Organizations should also communicate new information about developing risks as it becomes available. Identifying new and emerging risks and changes in current risks helps the company to look ahead and plan for the future, giving them time to analyze the possible severity of the risks as well as capitalize on these developments. As a result, having time to examine the risk allows the company to anticipate the risk response or, if necessary, revise the entity’s strategy and business objectives. Some risks may remain undiscovered risks for which the company has no reasonable expectation of considering during risk identification.
Medium And Low Level Risks
Medium and low-level risks are not disregarded but are given second priority in terms of monitoring. It is always conceivable that risks categorized as medium-level risks will become high-level risks as a result of changes in business practices, legislative changes, etc. As a result, constant monitoring for such medium-level categorized threats by management is equally recommended.
Current Practices
As a result of experience, a plethora of risk classification systems have been designed, implemented, and modified over the years. Medical science, economics, and other disciplines, as well as actuarial science, are likely to result in the continued evolution of these systems. While it is impossible to predict future developments with certainty, practicing actuaries can take reasonable steps to stay current on emerging and current practices. These practices may differ significantly depending on the field of practice. For example, risk classes for voluntary life insurance can be subdivided to reflect the applicant’s health, smoking habits, and occupation, whereas these factors are typically ignored in pension systems.
Risk Management
The process of identifying, assessing, and controlling threats to an organization’s capital and earnings is known as risk management.
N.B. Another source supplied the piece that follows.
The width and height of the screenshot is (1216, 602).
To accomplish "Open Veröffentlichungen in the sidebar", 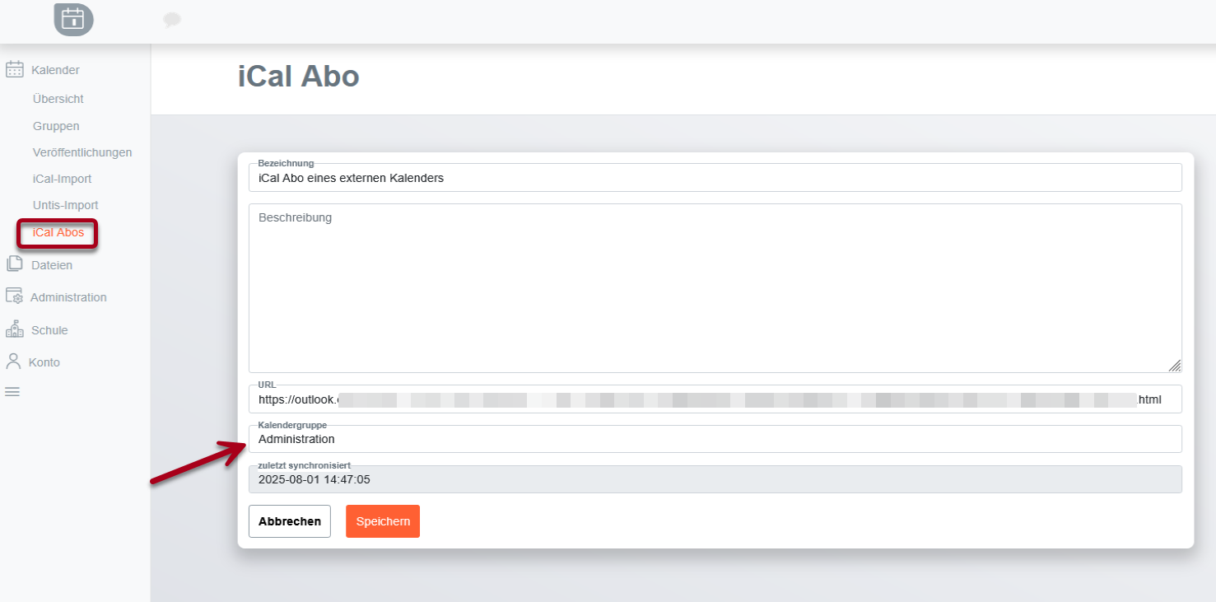I will (x=82, y=152).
These risks arise from a variety of sources, including financial uncertainty, legal liabilities, technological issues, strategic management errors, accidents, and natural disasters.
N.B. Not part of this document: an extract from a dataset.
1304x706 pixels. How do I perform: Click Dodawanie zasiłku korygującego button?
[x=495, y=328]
A successful risk management program assists an organization in considering all of the risks it faces. Risk management also investigates the relationship between risks and the potential for them to have a cascading impact on an organization’s strategic goals.
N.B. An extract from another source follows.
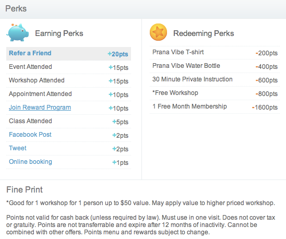Screen dimensions: 286x239
Task: Click the Event Attended row
Action: point(68,67)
Importance Of Risk Management
Risk management has never been more important than it is right now. Because of the rapid pace of globalization, the risks that modern organizations face have become more complex. New risks emerge on a regular basis, many of which are related to or generated by the now-ubiquitous use of digital technology. Risk experts have dubbed climate change a “threat multiplier.”
The coronavirus pandemic, which recently manifested itself as a supply chain issue at many companies, quickly evolved into an existential threat, affecting the health and safety of their employees, the means of doing business, the ability to interact with customers, and corporate reputations.
Final Thoughts
Since the profession’s inception, risk classification has been an essential component of actuarial practice. The failure of nineteenth-century assessment societies, where life insurance was provided at rates that ignored age, exemplified the financial distress and inequity that can result from ignoring the impact of differences in risk characteristics. Failure to adhere to actuarial principles regarding risk classification for voluntary coverages can result in underutilization of the financial or personal security system and thus lack of coverage for lower risk individuals, as well as coverage at insufficient rates for higher risk individuals, endangering the system’s viability.